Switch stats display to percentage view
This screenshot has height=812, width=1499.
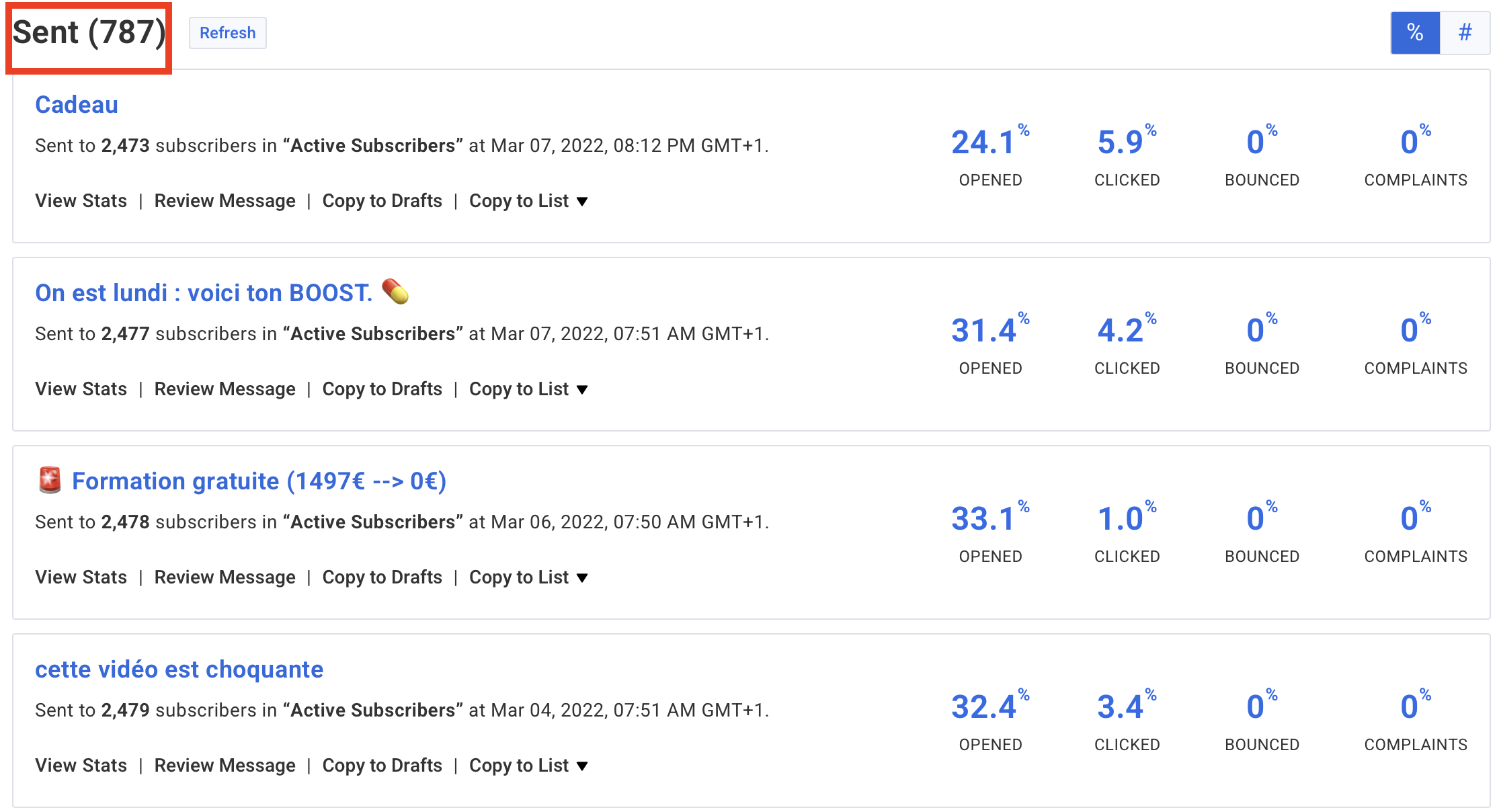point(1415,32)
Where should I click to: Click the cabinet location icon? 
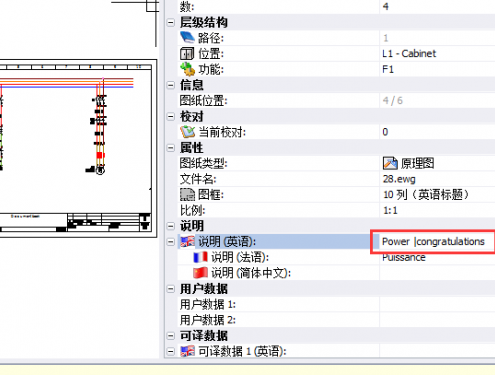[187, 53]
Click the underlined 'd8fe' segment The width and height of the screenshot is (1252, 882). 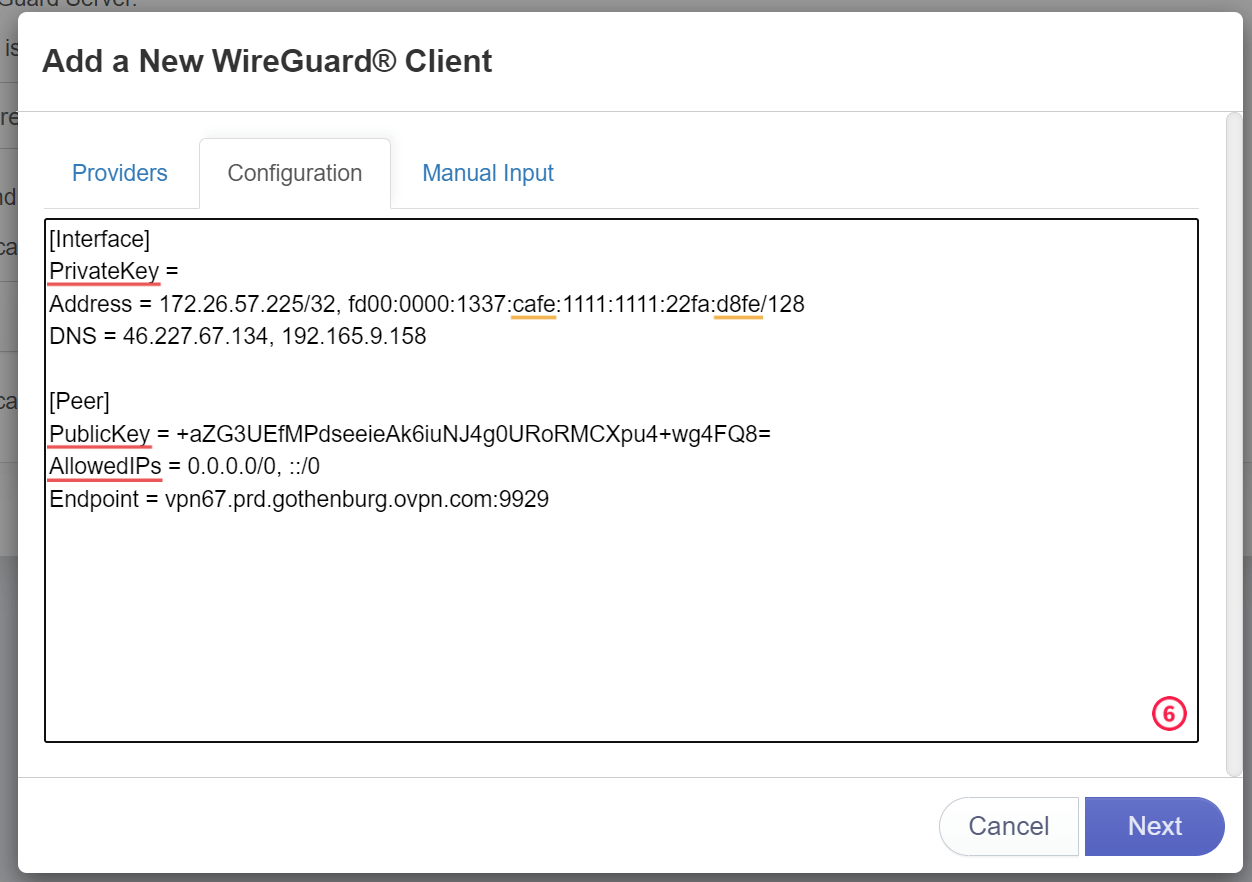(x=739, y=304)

..........

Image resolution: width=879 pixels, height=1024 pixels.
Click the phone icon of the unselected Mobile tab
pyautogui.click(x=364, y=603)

..........

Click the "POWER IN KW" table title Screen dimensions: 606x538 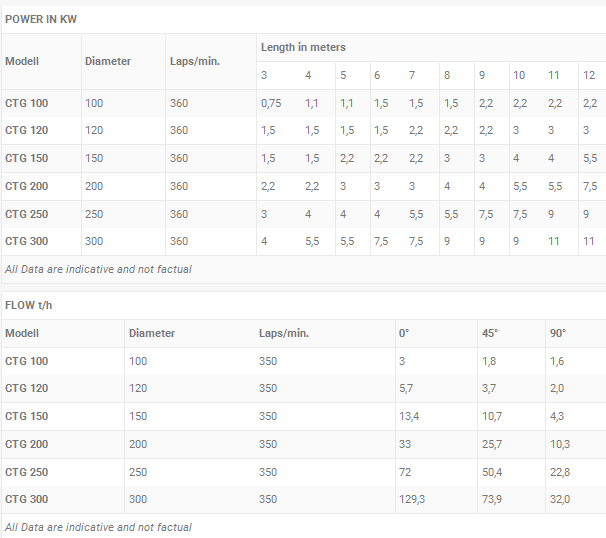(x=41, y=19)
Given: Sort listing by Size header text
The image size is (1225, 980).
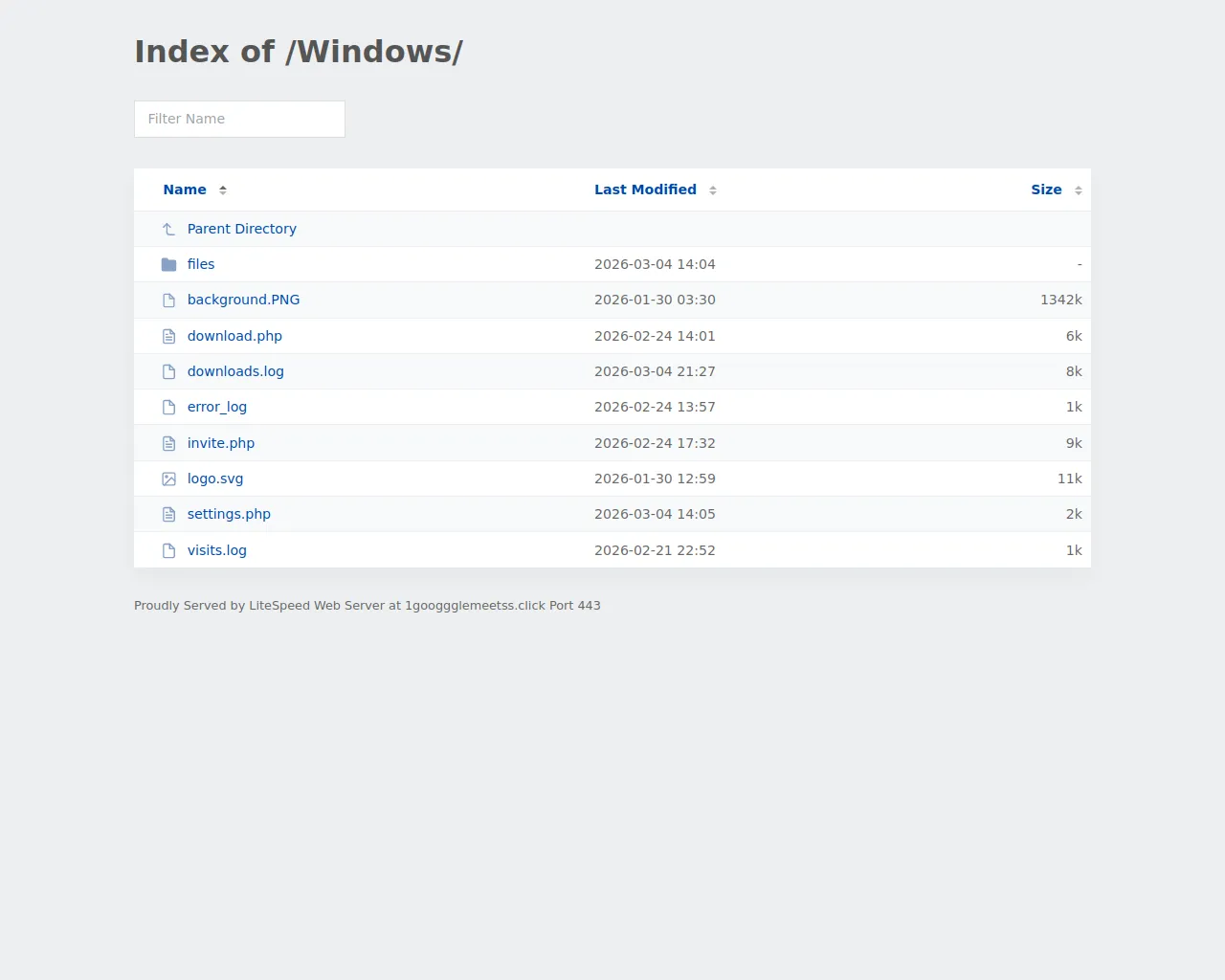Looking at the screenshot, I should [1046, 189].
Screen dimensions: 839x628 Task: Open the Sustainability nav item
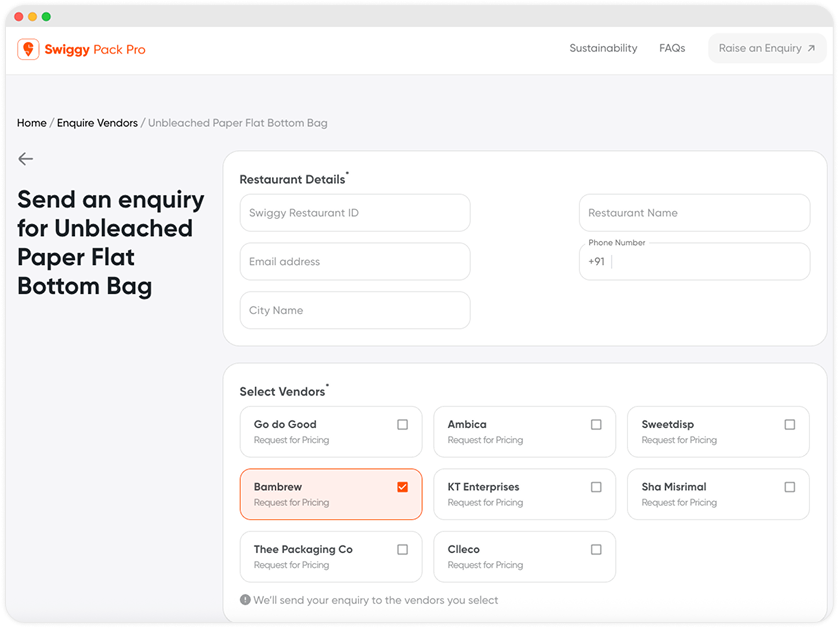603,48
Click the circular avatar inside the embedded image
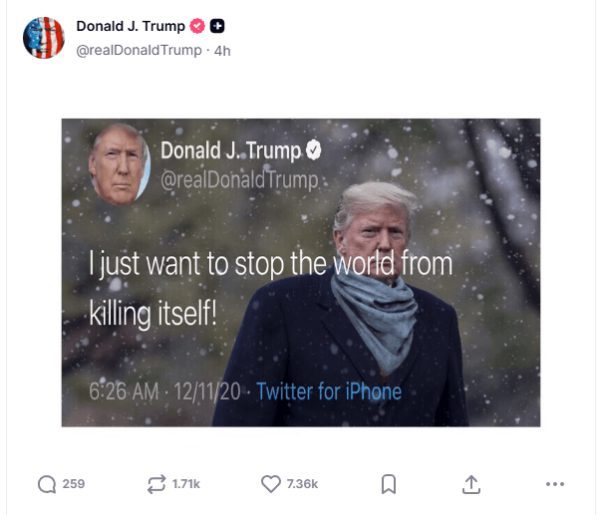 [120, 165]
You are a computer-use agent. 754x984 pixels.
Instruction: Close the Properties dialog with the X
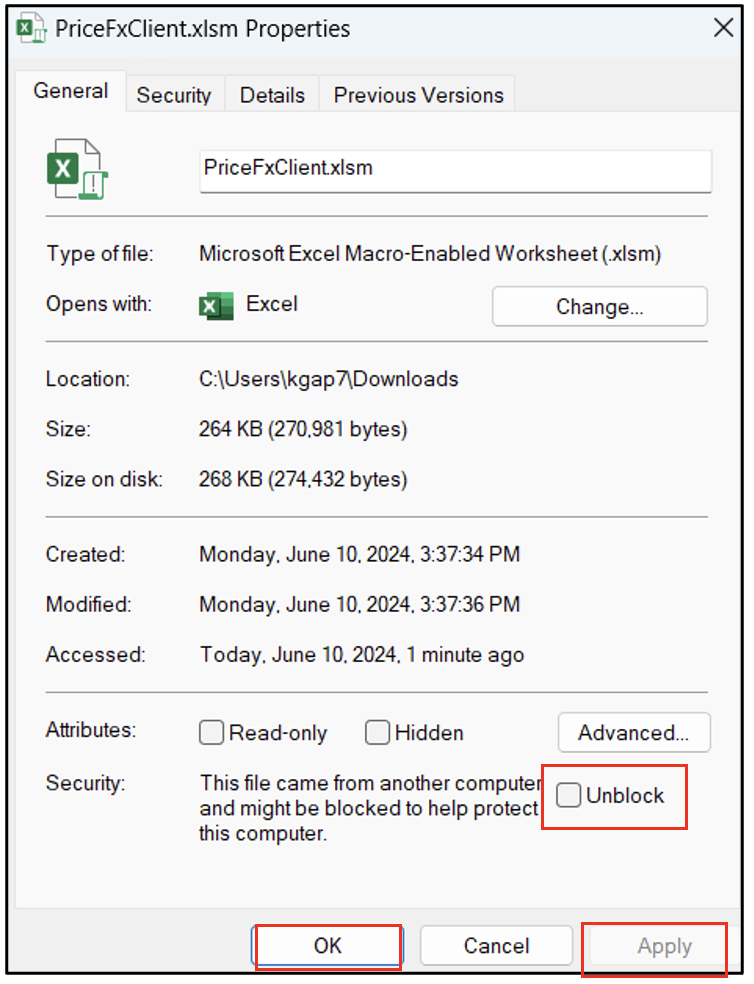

..........

# EXERCISE
Extract from the data every line where "pixels" shows up.

# RESPONSE AREA
Image resolution: width=879 pixels, height=1024 pixels.
You are a computer-use agent. 754x984 pixels.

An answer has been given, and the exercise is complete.